The North Carolina Supreme Court has never ruled that the state constitution requires the delivery of early childhood services to all preschoolers, or even to all low-income preschoolers.
I know that may not be what you’ve read in news stories covering funding disputes about North Carolina Pre-K and Smart Start. But my statement is correct. You can check behind me by reading the relevant decisions at the website of the Administrative Office of the Courts, including last year’s unanimous Court of Appeals ruling on the funding dispute. You can also ask the Supreme Court justices who wrote the original decisions in the long-running Leandro school-funding lawsuit.
I’ve done both. There is no constitutional right to preschool. No such provision was written into the current state constitution or added by constitutional referendum.
Because the funding dispute has now reached the North Carolina Supreme Court, the faulty notion that taxpayer-funded preschool is constitutionally obligatory has again been propagated by the usual suspects. They’d dearly love the court to order state government to spend hundreds of millions of dollars more on preschool, along with a commensurate tax increase. That was the original purpose of the Leandro lawsuit — to use judicial means to compel the General Assembly to raise education spending and taxes.
The plaintiffs lost that original claim. In 1997, the Supreme Court ruled that the state constitution does not require any particular level of funding for public education, or equivalent funding across districts, because such matters are properly left to elected representatives to determine. Instead, the court ruled that several provisions of the state constitution created a civil right for all North Carolina children to receive the opportunity for “a sound, basic education.” The original Leandro decision, in other words, was an attempt to balance the judicial role in interpreting and enforcing constitutional provisions and the legislative role in formulating public policy.
However, as the Leandro litigation continued, the judiciary also ruled that because some children bear the burden of special educational disadvantages — extreme poverty, for example, or parental neglect — state government is required by its constitution to provide remedies to give the children an opportunity for educational success. Then-Gov. Mike Easley and other elected officials opted to present preschool intervention to the trial court as a Leandro remedy. Regardless of whether you think that was a good or sufficient remedy, it is the only remedy that has been presented to the trial court.
The current legal dispute involves the shape and scope of that remedy. In 2011, the Republican-led General Assembly changed the funding and eligibility for North Carolina Pre-K. Some of their changes were unintended and later rescinded. Others were intentional, with lawmakers arguing that they were focusing the program on the neediest children rather than keeping eligibility broad and thus putting some of the neediest kids on the waiting list.
Then-Gov. Bev Perdue, Democratic lawmakers, and spending lobbies objected. Some argued that the state constitution requires expansive funding and eligibility for preschool, which is incorrect. Others argued, more plausibly, that because the state has never presented alternative Leandro remedies, legislative changes to North Carolina Pre-K require judicial oversight and approval.

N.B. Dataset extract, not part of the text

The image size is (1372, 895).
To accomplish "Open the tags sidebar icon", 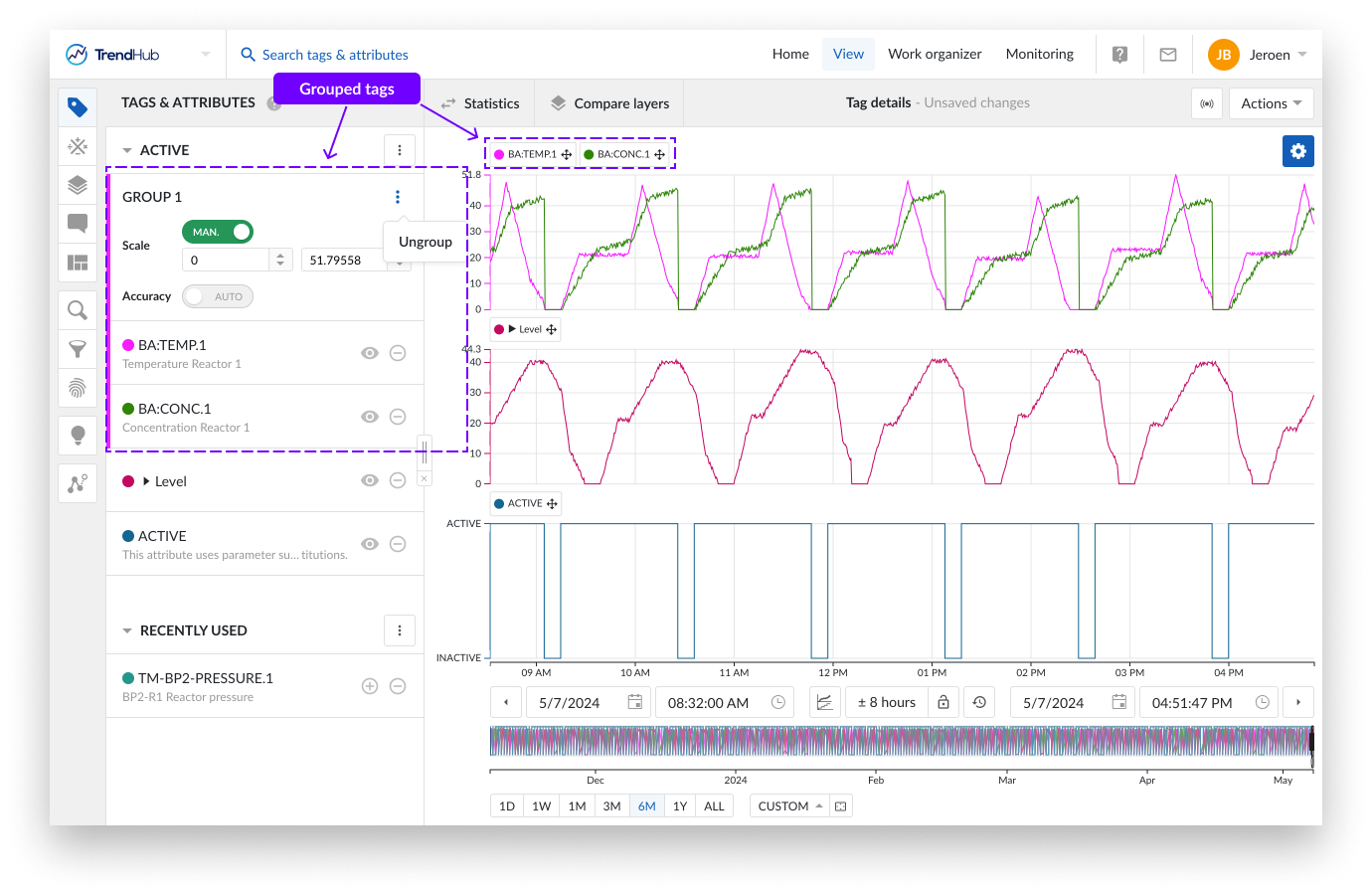I will [78, 107].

Regardless of how the North Carolina Supreme Court rules in the latest dispute, the elected officials who now control the state’s legislative and executive branches should go before Wake County Superior Court Judge Howdy Manning and explain their preferred Leandro remedies, including early intervention for truly at-risk preschoolers, additional assistance for at-risk primary students, broader educational options for parents of low-income or disabled students, and more-accurate assessments of student learning so that teachers, parents, and policymakers can respond more effectively to their needs.
As long as they explain the rationale and empirical basis for their remedies, Manning cannot simply reject them due to personal preference. He is a judge overseeing litigation, not a policymaker. Until judicial oversight ceases altogether — a worthy end to pursue on its own, but separately — that’s the path to follow so that we don’t keep dragging the case up and down the docket.
John Hood is president of the John Locke Foundation.